▶ **To be done**
Present the items as a numbered list, omitting blank lines, beginning with the line that contains "Task: Click the second text field from top" and continuing through the final line of the items, both included.

▶ **Supplied material**
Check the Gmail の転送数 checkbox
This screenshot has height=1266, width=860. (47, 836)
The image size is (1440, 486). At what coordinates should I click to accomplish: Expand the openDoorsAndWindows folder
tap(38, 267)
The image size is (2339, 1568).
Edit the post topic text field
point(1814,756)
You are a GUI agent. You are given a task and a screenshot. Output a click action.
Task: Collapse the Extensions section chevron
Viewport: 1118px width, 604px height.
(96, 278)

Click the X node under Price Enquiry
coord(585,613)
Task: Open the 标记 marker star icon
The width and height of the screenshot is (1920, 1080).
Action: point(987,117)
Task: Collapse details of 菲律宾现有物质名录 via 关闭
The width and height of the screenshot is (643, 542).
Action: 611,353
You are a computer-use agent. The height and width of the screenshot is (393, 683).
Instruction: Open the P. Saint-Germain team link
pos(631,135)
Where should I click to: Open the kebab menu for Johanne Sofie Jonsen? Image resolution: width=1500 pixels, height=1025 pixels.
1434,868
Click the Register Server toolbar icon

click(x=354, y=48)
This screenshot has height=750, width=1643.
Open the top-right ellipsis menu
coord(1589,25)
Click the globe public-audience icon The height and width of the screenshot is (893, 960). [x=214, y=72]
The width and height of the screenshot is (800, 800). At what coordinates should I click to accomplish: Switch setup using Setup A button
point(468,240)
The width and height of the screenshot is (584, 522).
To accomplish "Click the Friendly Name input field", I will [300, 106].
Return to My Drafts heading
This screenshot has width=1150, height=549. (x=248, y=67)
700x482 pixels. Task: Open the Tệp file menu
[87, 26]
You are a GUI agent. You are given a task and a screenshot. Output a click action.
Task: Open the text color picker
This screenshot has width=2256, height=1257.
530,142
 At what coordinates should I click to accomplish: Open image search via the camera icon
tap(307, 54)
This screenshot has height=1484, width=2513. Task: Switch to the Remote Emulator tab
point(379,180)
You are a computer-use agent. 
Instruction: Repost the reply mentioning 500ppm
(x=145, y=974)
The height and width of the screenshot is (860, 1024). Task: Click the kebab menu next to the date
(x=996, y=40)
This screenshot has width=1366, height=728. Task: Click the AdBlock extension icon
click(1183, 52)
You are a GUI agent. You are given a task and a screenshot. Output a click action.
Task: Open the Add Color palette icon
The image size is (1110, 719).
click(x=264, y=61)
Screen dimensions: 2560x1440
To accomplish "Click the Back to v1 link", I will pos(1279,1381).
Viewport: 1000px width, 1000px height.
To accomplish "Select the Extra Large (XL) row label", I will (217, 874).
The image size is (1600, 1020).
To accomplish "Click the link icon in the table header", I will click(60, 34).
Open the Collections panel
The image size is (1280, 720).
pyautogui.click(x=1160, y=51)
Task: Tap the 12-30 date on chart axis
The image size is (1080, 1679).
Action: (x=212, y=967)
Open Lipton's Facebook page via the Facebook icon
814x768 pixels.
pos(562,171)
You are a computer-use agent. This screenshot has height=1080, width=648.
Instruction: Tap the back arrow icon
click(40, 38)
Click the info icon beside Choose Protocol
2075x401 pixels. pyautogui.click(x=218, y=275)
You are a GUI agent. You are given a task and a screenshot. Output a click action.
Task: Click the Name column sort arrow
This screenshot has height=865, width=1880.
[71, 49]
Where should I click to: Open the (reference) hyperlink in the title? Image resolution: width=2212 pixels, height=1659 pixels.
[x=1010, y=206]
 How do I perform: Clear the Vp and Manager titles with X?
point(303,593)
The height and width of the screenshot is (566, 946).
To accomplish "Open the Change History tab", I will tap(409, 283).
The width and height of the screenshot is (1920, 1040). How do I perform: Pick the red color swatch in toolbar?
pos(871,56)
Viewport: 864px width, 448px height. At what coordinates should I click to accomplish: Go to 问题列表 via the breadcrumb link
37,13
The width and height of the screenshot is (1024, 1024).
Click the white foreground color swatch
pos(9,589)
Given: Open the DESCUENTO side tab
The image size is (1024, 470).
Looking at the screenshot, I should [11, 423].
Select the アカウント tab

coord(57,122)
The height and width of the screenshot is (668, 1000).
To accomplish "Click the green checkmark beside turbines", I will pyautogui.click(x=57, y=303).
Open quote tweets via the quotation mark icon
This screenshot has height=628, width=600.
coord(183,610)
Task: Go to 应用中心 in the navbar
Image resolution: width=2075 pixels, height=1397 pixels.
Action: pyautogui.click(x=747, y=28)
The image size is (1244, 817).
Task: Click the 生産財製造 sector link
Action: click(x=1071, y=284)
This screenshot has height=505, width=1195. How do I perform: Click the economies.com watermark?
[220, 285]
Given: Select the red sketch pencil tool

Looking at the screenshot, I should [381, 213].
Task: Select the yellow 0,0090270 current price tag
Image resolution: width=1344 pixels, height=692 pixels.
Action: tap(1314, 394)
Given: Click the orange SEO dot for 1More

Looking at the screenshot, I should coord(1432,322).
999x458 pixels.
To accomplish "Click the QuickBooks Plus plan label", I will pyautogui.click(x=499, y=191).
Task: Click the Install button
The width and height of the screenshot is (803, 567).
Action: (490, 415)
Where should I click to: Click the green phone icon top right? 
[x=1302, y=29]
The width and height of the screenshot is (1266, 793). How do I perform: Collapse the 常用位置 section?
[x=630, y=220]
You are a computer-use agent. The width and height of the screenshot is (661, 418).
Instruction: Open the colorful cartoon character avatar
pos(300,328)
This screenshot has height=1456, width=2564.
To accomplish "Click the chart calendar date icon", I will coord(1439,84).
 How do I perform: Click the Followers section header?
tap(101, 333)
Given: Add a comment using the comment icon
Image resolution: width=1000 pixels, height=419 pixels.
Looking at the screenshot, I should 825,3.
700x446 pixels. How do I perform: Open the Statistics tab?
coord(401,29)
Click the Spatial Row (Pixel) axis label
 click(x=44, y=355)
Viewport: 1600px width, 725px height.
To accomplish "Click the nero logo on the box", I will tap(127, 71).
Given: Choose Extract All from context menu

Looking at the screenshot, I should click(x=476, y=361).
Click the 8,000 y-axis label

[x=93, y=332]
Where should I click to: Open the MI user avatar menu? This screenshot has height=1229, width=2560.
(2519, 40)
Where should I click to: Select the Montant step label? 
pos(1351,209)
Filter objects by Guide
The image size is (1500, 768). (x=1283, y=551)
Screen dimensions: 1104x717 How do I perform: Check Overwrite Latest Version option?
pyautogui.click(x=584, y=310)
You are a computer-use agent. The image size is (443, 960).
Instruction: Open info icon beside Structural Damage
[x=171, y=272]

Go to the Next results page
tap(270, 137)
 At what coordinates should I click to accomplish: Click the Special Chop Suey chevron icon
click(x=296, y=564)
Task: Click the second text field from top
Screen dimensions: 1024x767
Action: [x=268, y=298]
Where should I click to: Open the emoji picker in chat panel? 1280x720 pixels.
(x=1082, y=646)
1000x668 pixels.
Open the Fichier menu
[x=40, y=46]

▶ **Task answer**
1. Task: Click the second text field from top
2. Screen dimensions: 1024x767
3. Action: [x=268, y=298]
4. Where should I click to: Open the emoji picker in chat panel? 1280x720 pixels.
5. (x=1082, y=646)
6. 1000x668 pixels.
7. Open the Fichier menu
8. [x=40, y=46]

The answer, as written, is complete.